I am given a covariance matrix of the 7-dimensional random vector $A$. The goal is to transform it to the $6 \times 6$ covariance matrix of a 6-dimensional random vector $B$, which is in a way equivalent to $A$.
$B = f(A)$ The function $f$ that maps $A$ to $B$ is known and to be described in this paragraph. Let's state the problem explicitly, so both $A$ and $B$ are $\text{SE3}$ transformations, but $A$ uses 'quaternion + translation' parameterization, while vector $B$ is in a 'axis angle + translation' representation.

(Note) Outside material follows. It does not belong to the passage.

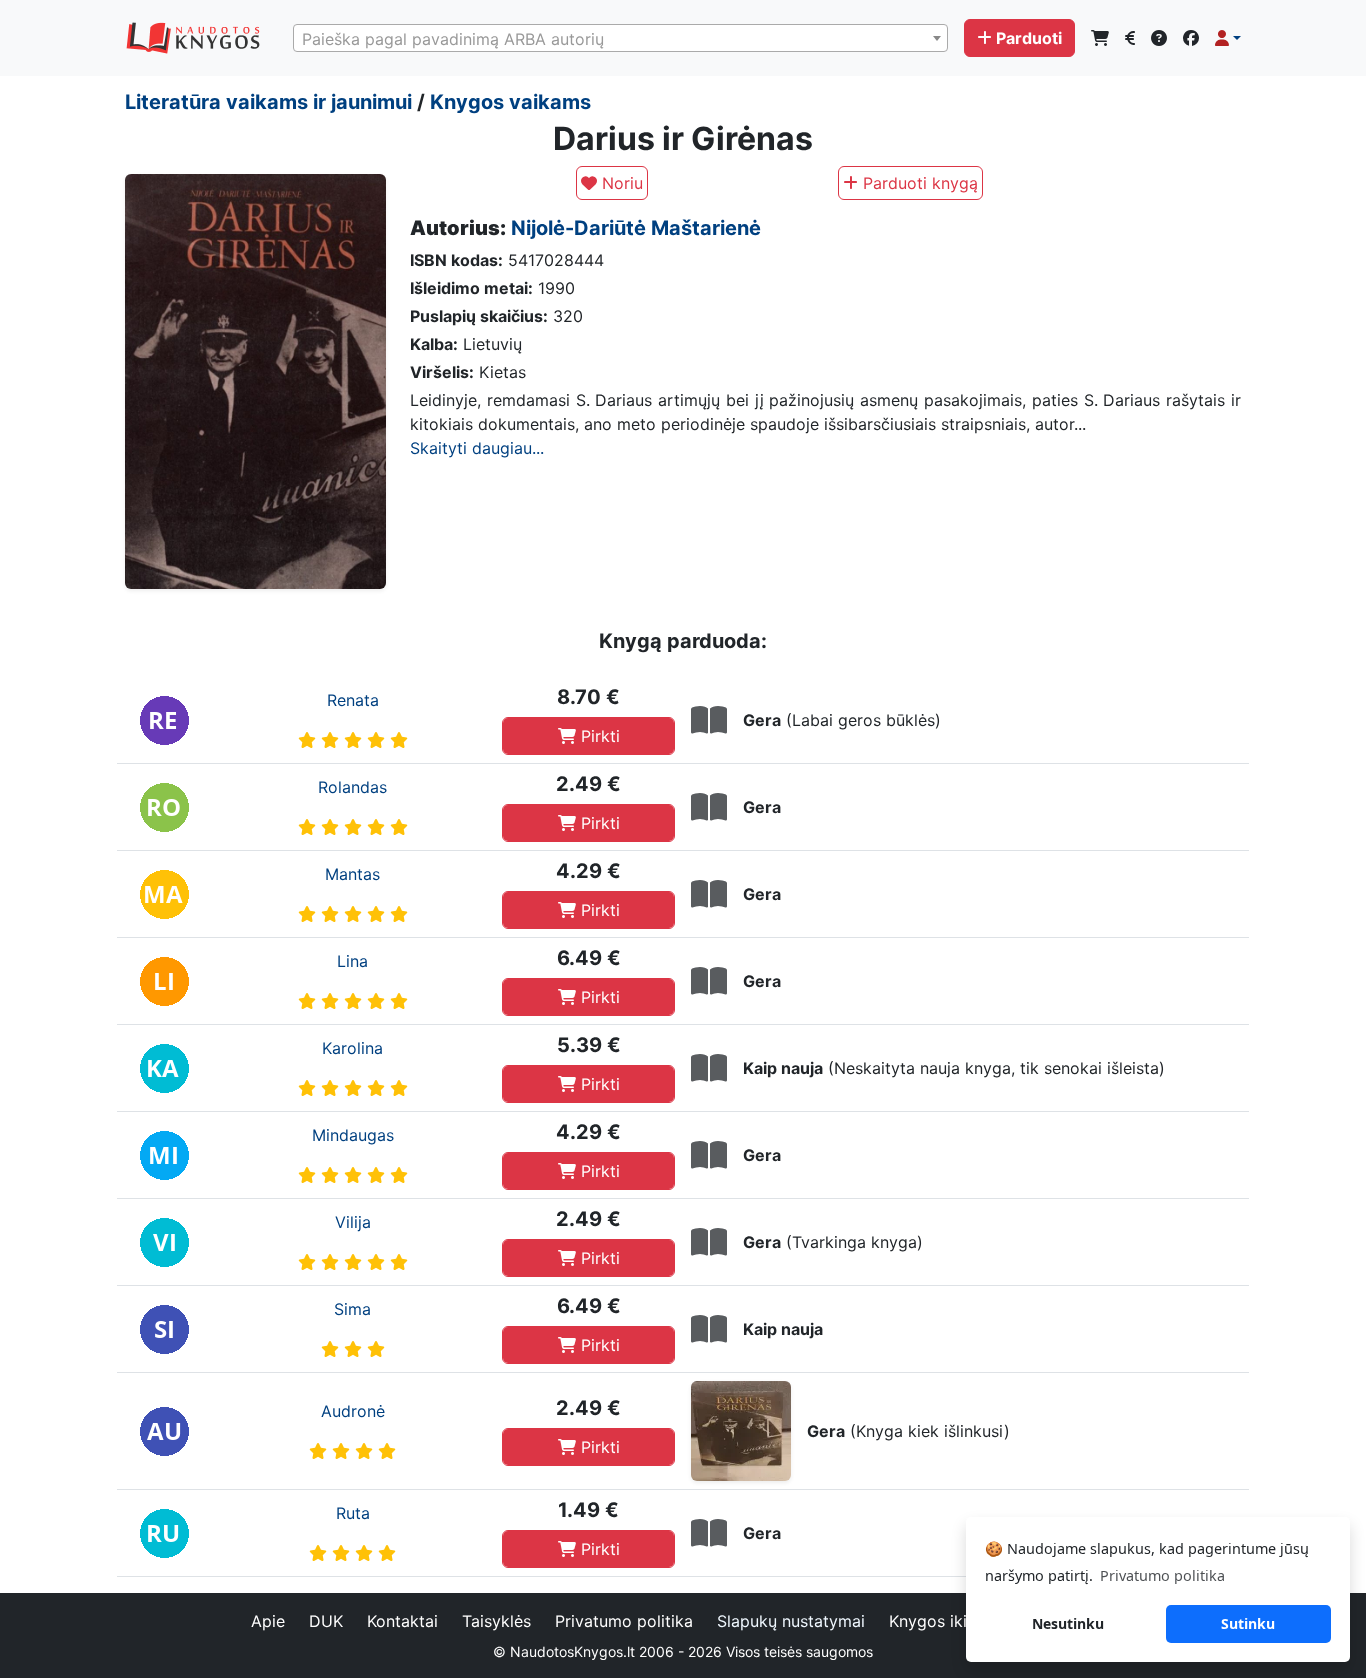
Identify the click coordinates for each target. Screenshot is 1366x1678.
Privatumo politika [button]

$$ A = (q_x,\ q_y,\ q_z,\ q_w,\ t_x,\ t_y,\ t_z)^T\\
B = (r_x,\ r_y,\ r_z,\ t_x,\ t_y,\ t_z)^T\\
B = f(A )= \left( \begin{array}{cc}
\phi = & 2 \arccos(q_w)\\
r_x = & q_x\ \frac {\phi} {\sin(\phi/2)}\\
r_y = & q_y\ \frac {\phi} {\sin(\phi/2)}\\
r_z = & q_z\ \frac {\phi} {\sin(\phi/2)}\\
\end{array} \right)
$$
We will go one step further here write backward transform:
$$
A = f^{-1}(B) = \left(\begin{array}{cc}
\phi = & \|r \|_2 \\
q_x = & r_x \frac {sin(\phi / 2)} {\phi} \\
q_y = & r_y \frac {sin(\phi / 2)} {\phi} \\
q_z = & r_z \frac {sin(\phi / 2)} {\phi} \\
q_w = & \cos(\phi / 2)\\
\end{array}\right)
$$
But our goal is to convert not mere vectors but their covariances, so the original task may be formulated as following:
$$
\mbox{Cov6} = \frac {\partial B}{\partial A}(A_0) \cdot \mbox{Cov7} \cdot \frac {\partial B}{\partial A}(A_0)^T \\
\mbox{Cov7} = \frac {\partial A}{\partial B}(B_0) \cdot \mbox{Cov6} \cdot \frac {\partial A}{\partial B}(B_0)^T
$$
I have written out jacobians:
$$
\frac {\partial B}{\partial A}(A_0) = \left(\begin{array}{cc}
\frac {\partial r}{\partial q}(q_0) & 0_{3\times3} \\
0_{3\times4} & I_{3\times3} \\
\end{array}\right) \\
\frac {\partial A}{\partial B}(B_0) = \left(\begin{array}{cc}
\frac {\partial q}{\partial r}(r_0) & 0_{4\times3} \\
0_{3\times3} & I_{3\times3} \\
\end{array}\right)
$$
To define jacobians fully one thing that left to do is to write out five entries of above matrices; We will do axis angle from quaternion first:
$$
\frac {\partial r_k}{\partial q_k}(q_0) = \frac {\phi} {\sin(\phi/2)}
\hspace{2cm}
\frac {\partial r_k}{\partial q_l}(q_0) = 0 \\
\frac {\partial r_k}{\partial q_w}(q_0) =
\frac {2 q_k} {\sqrt{1-w^2}}\Big[ \frac 1 {\sin(\phi/2)} - \frac{\phi\ cos(\phi/2)} {\sin^2(\phi/2)}\Big]
$$
Now, write out quaternion from axis angle:
$$
\frac {\partial q_k}{\partial r_l}(r_0) = r_k\ r_l\ \big[ \frac 1 2 \phi^{-2} \cos(\phi/2) - \phi^{-3}\ \sin(\phi/2) \big] \\
\frac {\partial q_k}{\partial r_k}(r_0) = r_k^2\ \big[ \frac 1 2 \phi^{-2} \cos(\phi/2) - \phi^{-3}\ \sin(\phi/2) \big] + \frac {\sin(\phi/2)} {\phi} \\
\frac {\partial q_w}{\partial r_k}(r_0) = -\frac 1 2 \sin(\phi/2) \frac {r_k} {\phi} \\
$$
That finishes my derivations and brings me to the question:
Simple scripted implementation of the above gives significant discrepancy when I convert covariances forth and back. Are the jacobians wrong? Are my $f$ or $f^{-1}$ wrong?
Huge thanks for the help, guys!